Continuing this basic idea, Gillespie expands upon it in The Theological Origins of Modernity by noting more broadly not just how the notion of absolute will was formed, but in regards to how voluntarism and nominalism changed the metaphysical and cosmological landscape more generally:

The nominalist revolution was an ontological revolution that called being itself into question … It …gave rise to a new ontology, a new logic, and a new conception of man, God, and nature.  All succeeding European thought has been shaped by this transformation.  While nominalism undermined scholasticism, it was unable to provide broadly acceptable alternative to the comprehensive view of the world it had destroyed.  Some retreat from radical nominalism was thus probably inevitable.  On the basic ontological point, there was no turning back—all, or almost all succeeding forms of thought accepted the ontological individualism that nominalism had so forcefully asserted.  With respect to the other elements of metaphysics, however, there was considerable variation, although these variations themselves were constrained by the structure of metaphysics itself [emphasis added].  In fact … succeeding thinkers focused not on the fundamental ontological question [of the difference of God from creatures] but on the ontic question of the priority or primacy of particular realms of being within metaphysica specialis.  The deepest disagreements in the period between the fourteenth and the seventeenth centuries were thus not ontological, but ontic, disagreements not about the nature of being but about which of the three realms of being—the human, the divine, or the natural—had priority.  To put it simply, post-scholastic thinkers disagreed not about being itself, but about the hierarchy among the realms of being … Modernity, as we more narrowly understand it, was the consequence of the attempt to resolve this conflict by asserting the ontic priority not of man or God but of nature.[18]

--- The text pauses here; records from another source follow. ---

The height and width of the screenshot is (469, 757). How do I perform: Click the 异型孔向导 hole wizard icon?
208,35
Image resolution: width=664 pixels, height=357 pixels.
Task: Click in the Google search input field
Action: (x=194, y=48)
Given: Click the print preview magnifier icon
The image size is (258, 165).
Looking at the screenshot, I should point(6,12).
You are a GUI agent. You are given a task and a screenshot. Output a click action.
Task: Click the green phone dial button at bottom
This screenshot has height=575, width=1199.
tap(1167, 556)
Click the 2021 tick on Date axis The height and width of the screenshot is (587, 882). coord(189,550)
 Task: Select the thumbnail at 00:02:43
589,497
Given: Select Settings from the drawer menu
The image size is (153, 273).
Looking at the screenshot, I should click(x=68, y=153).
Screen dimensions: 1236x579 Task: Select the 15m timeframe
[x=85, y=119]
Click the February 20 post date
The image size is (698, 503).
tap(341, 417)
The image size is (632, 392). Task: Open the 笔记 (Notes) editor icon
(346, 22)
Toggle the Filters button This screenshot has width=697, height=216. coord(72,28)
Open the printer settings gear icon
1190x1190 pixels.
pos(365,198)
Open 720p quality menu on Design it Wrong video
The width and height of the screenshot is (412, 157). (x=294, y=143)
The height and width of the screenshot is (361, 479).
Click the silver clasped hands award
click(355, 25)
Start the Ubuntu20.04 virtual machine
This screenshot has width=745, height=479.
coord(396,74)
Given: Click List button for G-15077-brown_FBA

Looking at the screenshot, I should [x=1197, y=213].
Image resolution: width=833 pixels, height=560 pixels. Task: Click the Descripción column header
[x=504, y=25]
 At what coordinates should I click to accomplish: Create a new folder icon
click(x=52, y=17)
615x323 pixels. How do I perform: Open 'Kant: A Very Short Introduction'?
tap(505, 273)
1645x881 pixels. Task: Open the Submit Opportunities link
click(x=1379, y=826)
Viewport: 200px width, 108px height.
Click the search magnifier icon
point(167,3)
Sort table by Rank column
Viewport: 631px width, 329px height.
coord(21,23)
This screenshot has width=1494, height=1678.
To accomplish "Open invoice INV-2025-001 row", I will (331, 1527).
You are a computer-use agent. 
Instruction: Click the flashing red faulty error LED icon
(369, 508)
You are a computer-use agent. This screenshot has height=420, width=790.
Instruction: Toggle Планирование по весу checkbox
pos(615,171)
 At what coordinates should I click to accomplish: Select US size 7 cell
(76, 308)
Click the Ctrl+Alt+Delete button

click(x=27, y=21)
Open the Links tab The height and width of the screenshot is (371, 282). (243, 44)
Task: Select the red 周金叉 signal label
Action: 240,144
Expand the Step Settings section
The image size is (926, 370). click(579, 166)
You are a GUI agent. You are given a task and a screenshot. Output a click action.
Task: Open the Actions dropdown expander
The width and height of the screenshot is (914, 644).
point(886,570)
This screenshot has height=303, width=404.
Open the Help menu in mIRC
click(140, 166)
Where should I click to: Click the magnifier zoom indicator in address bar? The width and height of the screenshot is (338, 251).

In essence Gillespie argues that the dialectic of determinism and free will are themselves determined theologically as “modernity came into being as the result of a series of attempts to find a way out of the crises engendered by the nominalist revolution.”[19]  Indeed, although the Enlightenment and the Scientific Revolution are often represented as the separation of theology or religion from the rest of life, as a matter of fact “while modern metaphysics began by turning away from both the human and the divine toward the nature, it was able to do so only by reinterpreting the human and the divine naturalistically … In incorporating them in this manner, however, the earlier conflict between the human and the divine was not resolved but concealed within the new metaphysical outlook [of naturalism].”[20]  As such, in a sense Gillespie agrees with much of the analysis that occurred in the last section on “Scotus and Sociology”:

Viewed from this perspective [of nominalism and voluntarism’s influence] the process of secularization or disenchantment that has come to be seen as identical with modernity was in fact something different than it seemed, not the crushing victory of reason over infamy, to use Voltaire’s famous term, not the long drawn out death of God that Nietzsche proclaimed, and not the evermore distant withdrawal of the deus absconditus Heidegger points to, but the gradual transference of divine attributes to human beings (an infinite human will), the natural world (universal mechanical causality), social forces (the general will, the hidden hand), and history (the idea of progress, dialectical development, the cunning of reason).[21]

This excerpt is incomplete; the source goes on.